Outside, winter sun, reflected from all the frosted surfaces and casting long shadows, would display the permanent fabric of the garden at its best. In the summer, Dixter is such a hectically planted garden that it is easy to forget what solid bones it has. But at this time, if at no other, the architectural elements of the garden held sway. Chiefly the yew hedges and topiary specimens – but there were a number of evergreen trees that Christo had planted which come into their own in the cold weather. Not only for want of anything more colourful, but also because the cold would enhance and transmute their effect. One such was Chamaecyparis thyoides ‘Ericoides’, paired in the High Garden with Helichrysum splendidum. Perhaps the most heart-warming sight on a cold day was the Daphniphyllum macropodum on the terrace. The leaves would droop engagingly, showing off the red petioles which seemed to have deepened by a couple of shades. The effect was greatly enhanced by contrast in colour and habit with the neighbouring Trochodendron aralioides, a wonderful combination. Christo had a subtler eye than many people gave him credit for.

Low pressure brought damp weather, but also mild air upon which you could sniff the spring. The gradual elongation of the snowdrops substantiated this notion, as did the sudden appearance of the earliest bulbous irises and the brave sporadic flowering of Iris unguicularis. To grow well in borders, snowdrops need to be located in areas that aren’t too frequently disturbed. In the root zone of deciduous shrubs for instance. If you look around your garden at snowdrop time, you will probably be surprised how many little gaps you can find. Christo and Fergus were on the hunt every year, and they would still find new places. When they planted them with herbaceous perennials, it was amongst plants that only had to be divided infrequently, ultimately achieving wide swathes of  snowdrops as an early bonus in the same space. Such areas would be tidied and blanketed with compost earlier than any others in the garden, by early December, for the little white noses would generally begin emerging around the turn of the year.

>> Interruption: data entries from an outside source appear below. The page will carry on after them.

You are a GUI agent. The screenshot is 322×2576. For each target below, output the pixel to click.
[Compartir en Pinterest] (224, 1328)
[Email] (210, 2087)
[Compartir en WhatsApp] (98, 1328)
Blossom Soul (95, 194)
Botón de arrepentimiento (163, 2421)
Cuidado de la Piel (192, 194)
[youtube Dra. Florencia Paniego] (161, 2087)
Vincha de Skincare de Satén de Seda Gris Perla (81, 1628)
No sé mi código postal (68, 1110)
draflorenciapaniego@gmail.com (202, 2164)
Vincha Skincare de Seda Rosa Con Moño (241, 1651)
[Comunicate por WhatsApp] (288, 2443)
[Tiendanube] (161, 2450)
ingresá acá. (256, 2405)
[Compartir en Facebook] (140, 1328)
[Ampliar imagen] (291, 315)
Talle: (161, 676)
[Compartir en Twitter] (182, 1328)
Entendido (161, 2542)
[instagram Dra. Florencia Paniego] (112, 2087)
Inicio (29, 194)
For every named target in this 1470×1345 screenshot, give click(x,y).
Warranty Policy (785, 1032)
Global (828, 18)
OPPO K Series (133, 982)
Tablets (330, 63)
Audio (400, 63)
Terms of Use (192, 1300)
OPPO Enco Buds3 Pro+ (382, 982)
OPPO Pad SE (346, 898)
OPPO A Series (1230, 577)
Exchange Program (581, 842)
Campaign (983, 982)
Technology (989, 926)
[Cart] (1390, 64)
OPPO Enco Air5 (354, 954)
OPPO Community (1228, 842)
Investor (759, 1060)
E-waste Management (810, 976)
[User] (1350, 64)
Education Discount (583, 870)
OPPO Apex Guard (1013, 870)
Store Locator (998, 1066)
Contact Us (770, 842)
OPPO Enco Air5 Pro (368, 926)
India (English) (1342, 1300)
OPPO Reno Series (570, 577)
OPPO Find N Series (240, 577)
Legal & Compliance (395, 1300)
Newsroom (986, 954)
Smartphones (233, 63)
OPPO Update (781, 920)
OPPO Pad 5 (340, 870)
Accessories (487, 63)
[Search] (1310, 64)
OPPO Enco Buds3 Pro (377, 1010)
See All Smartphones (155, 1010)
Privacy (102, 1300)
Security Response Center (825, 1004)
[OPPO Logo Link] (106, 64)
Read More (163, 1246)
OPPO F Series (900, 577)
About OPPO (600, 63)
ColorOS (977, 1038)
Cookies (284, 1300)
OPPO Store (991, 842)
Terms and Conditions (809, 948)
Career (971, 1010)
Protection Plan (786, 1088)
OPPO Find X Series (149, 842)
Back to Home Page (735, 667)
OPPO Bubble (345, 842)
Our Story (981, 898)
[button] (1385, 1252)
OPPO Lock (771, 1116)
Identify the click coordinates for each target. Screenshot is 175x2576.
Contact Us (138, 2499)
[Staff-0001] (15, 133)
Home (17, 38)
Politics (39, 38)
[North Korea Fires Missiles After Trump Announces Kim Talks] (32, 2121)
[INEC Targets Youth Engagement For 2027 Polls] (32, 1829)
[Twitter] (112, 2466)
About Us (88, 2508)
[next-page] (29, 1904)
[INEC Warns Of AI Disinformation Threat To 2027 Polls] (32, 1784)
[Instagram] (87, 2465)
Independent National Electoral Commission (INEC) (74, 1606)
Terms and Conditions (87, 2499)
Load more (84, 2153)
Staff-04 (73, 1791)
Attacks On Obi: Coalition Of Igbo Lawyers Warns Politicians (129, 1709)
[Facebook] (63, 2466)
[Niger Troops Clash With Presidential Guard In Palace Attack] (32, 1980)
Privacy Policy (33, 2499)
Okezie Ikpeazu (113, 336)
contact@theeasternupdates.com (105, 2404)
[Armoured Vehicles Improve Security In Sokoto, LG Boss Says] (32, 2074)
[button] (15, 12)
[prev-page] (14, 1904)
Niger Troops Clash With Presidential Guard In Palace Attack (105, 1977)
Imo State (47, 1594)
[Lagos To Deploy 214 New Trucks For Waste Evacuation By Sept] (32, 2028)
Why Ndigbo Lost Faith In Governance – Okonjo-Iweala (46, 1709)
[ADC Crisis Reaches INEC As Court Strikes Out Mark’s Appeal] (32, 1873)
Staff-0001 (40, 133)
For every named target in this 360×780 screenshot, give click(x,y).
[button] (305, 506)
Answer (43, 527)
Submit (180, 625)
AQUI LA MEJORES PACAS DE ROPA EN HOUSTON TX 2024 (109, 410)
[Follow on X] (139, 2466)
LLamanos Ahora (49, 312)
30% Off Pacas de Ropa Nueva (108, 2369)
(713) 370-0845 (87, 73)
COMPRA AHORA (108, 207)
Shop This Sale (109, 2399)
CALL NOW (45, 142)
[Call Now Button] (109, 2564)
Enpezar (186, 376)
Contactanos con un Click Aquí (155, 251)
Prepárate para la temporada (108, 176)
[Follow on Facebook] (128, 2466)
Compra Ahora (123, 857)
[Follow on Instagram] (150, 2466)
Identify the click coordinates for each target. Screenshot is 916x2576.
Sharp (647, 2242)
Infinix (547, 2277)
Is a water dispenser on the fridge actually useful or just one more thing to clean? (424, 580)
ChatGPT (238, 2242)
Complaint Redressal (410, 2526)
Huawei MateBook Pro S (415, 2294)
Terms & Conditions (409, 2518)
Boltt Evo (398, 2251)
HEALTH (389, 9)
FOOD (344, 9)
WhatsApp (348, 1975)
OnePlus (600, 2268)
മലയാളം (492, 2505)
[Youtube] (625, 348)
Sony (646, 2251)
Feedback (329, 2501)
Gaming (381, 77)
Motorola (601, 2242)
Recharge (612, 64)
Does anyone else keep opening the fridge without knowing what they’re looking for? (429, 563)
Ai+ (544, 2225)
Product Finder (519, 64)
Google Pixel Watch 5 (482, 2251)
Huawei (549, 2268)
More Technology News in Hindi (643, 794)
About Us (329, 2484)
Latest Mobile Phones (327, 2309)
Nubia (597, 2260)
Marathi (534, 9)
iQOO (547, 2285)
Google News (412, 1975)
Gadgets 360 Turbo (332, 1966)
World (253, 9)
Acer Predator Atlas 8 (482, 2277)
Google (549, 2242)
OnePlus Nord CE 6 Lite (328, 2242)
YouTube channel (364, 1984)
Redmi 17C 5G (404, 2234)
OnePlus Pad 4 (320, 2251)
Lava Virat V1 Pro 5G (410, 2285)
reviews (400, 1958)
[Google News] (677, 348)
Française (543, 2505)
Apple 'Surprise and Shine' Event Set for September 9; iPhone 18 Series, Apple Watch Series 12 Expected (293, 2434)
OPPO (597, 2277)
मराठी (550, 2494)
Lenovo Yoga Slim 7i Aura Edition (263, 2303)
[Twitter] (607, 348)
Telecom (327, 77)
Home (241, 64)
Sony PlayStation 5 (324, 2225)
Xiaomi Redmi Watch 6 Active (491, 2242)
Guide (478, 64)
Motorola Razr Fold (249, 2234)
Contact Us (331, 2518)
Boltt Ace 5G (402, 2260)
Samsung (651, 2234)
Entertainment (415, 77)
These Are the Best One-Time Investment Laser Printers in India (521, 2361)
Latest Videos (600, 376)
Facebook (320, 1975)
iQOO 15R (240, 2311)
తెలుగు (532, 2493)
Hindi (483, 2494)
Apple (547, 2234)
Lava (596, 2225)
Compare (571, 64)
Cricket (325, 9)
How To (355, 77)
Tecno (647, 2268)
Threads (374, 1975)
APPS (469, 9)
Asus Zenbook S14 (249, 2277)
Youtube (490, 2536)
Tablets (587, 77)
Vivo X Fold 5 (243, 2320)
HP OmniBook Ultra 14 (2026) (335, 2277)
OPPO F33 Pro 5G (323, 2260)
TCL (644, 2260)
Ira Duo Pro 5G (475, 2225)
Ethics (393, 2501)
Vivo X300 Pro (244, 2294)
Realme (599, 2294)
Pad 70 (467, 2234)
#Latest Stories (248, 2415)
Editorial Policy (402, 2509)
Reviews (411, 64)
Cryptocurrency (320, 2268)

At the first whiff of this sort of weather, we would commence the ‘spring tidy’  and overhaul of the beds, in the High Garden. As Christo preferred to leave the bulk of the herbaceous material alone through the autumn, there was always a great deal to get done after the turn of the year and mild spells were gratefully seized upon. In sodden weather, we would collect our waterproofs from the boiler room, and work off boards to protect the ground –  if you could keep your feet dry and warm, nothing seemed too bad. As you cleared away the debris of a previous year’s growth, close to the ground you would find many small signs of the new year’s promise. By the end of the month, the first snowdrops would be in flower, the days appreciably longer; the procession towards spring was underway, whether you were ready for it or not.